#### Required tasks
1. Copy out the rows word for word, from the line with "Task: Search email for Bob Pisani" through the line with "The image size is (1515, 784).", both lines included.
2. Keep writing the lesson on persistent identifiers, picking up after its last sentence.
======== Page extract ========
Persistent identifiers
Overview
Teaching: 40 min
Exercises: 10 minQuestions
What is a persistant identifiers?
What is the structure of identifiers?
Why it is important for your dataset to have an identifiers?
Objectives
Explain the definition and importance of using identifiers
Illustrate what are the persistent identifiers
Give examples of the structure of persistent identifiers
Persistent identifiers
Identifiers are a long-lasting references to a digital resources such as datasets, metadata .. etc. They provide the information required to reliably identify, verify and locate your research data. Commonly, a persistent identifier is a unique record ID in a database, or a unique URL that takes a researcher to the data in question, in a database.
That resource might be a publication, dataset, or person. Persistent identifiers have to be unique, globally only your data are identified by this ID that is never used by anyone in the whole world. In addition, these IDs and must not do not become invalid over time. Watch our RDMbBites on the persistent identifiers to understand more.
======== Records supplied ========
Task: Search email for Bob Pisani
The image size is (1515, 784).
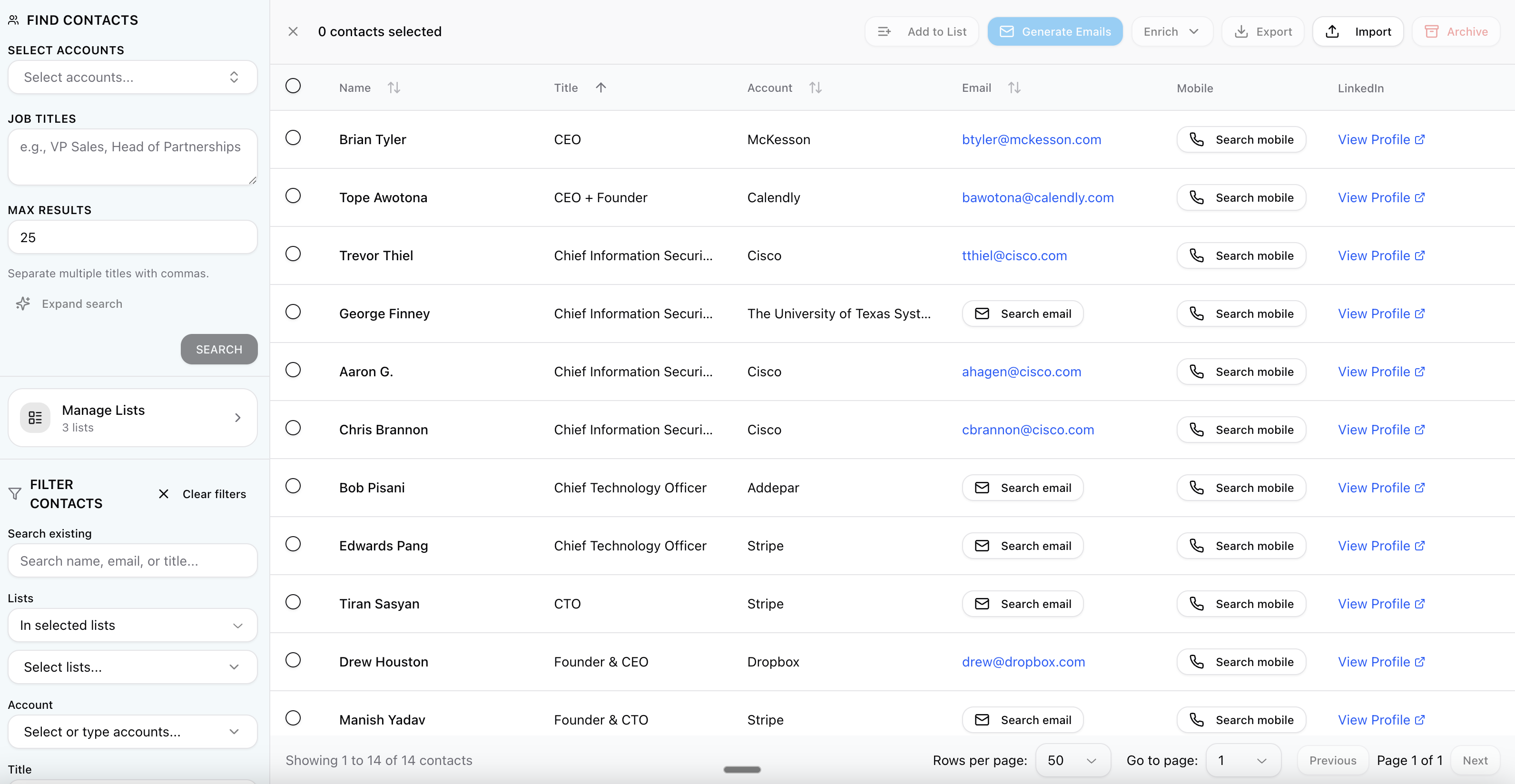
========
======== Records supplied ========
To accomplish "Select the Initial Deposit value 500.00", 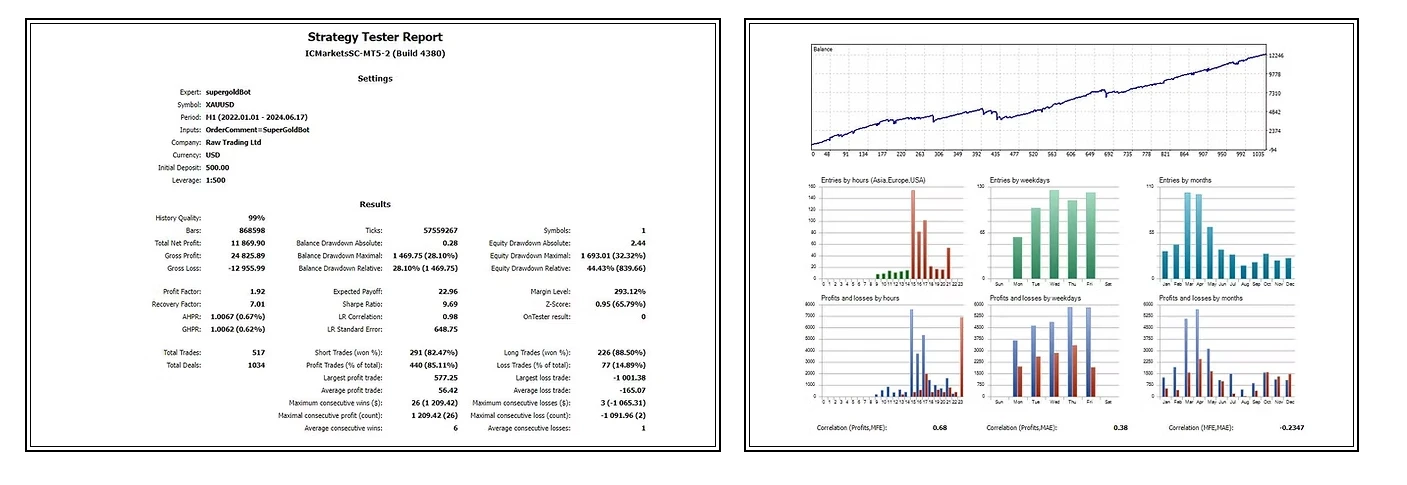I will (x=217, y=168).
========
======== Records supplied ========
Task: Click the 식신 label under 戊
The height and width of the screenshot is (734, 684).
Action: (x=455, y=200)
========
#### Outputs in order
1.
Task: Search email for Bob Pisani
The image size is (1515, 784).

2.
Identifiers are very important concept of the FAIR principle. They are considered one of the pillars for the FAIR principles. It makes your data more Findable (F)
It is important to note that when you upload your data to a public repository, the repository will create this ID for you automatically.
Based on how to FAIR, there are many resources that can help you know which databases will assign PID to your data. One of these resources is FAIR sharing, it provides you with a list of databases grouped by domains and organizations.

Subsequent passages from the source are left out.